### Exercise description
Rework the rows starting at the line that has "Image resolution: width=1116" and ending after the line that has "point(383,287)" into a Markdown table with the columns No. and Line. Give each line its own number and skip blank lines.

### Supplied information
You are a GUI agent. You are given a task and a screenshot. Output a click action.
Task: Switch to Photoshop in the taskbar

==

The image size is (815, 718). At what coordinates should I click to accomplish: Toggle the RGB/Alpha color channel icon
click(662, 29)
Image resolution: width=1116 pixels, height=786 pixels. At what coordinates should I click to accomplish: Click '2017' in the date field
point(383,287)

==

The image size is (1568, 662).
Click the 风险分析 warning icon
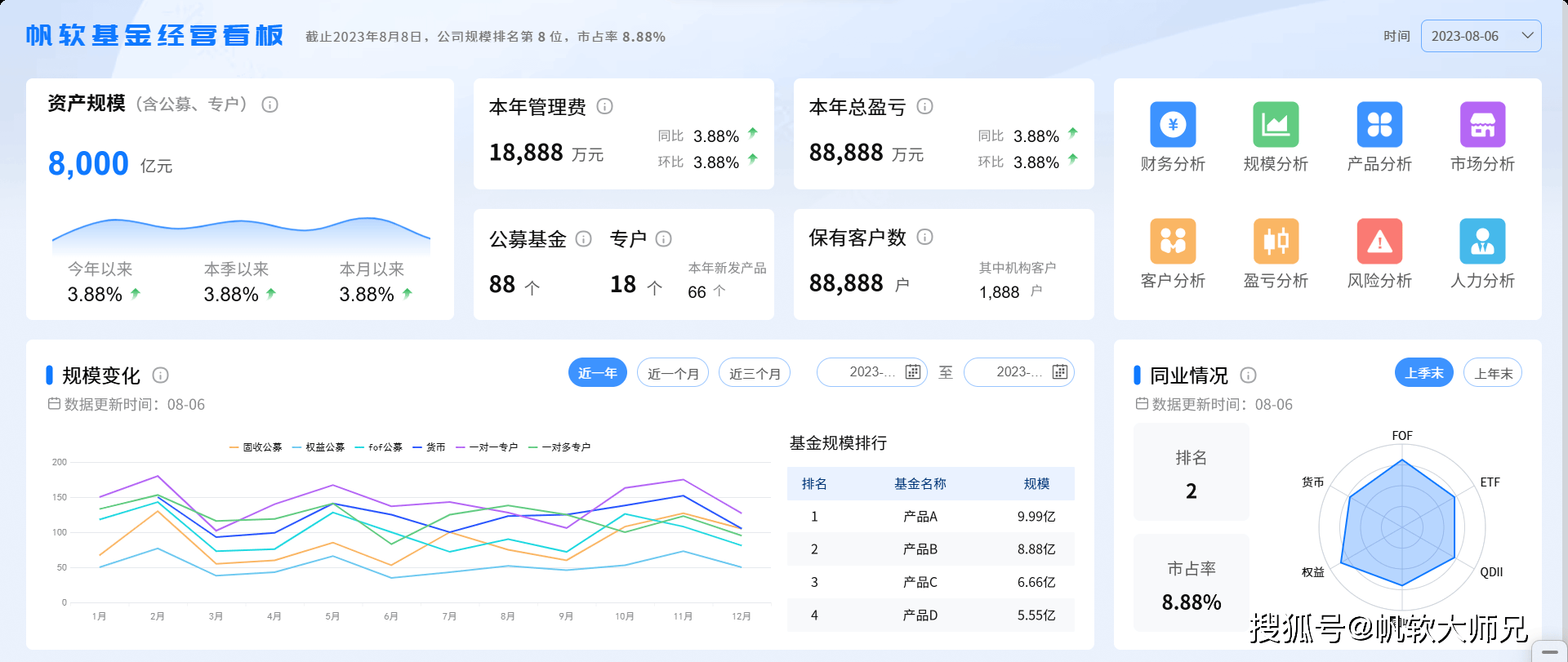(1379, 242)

### Correct answer
| No. | Line |
|---|---|
| 1 | Image resolution: width=1116 pixels, height=786 pixels. At what coordinates should I click to accomplish: Click '2017' in the date field |
| 2 | point(383,287) |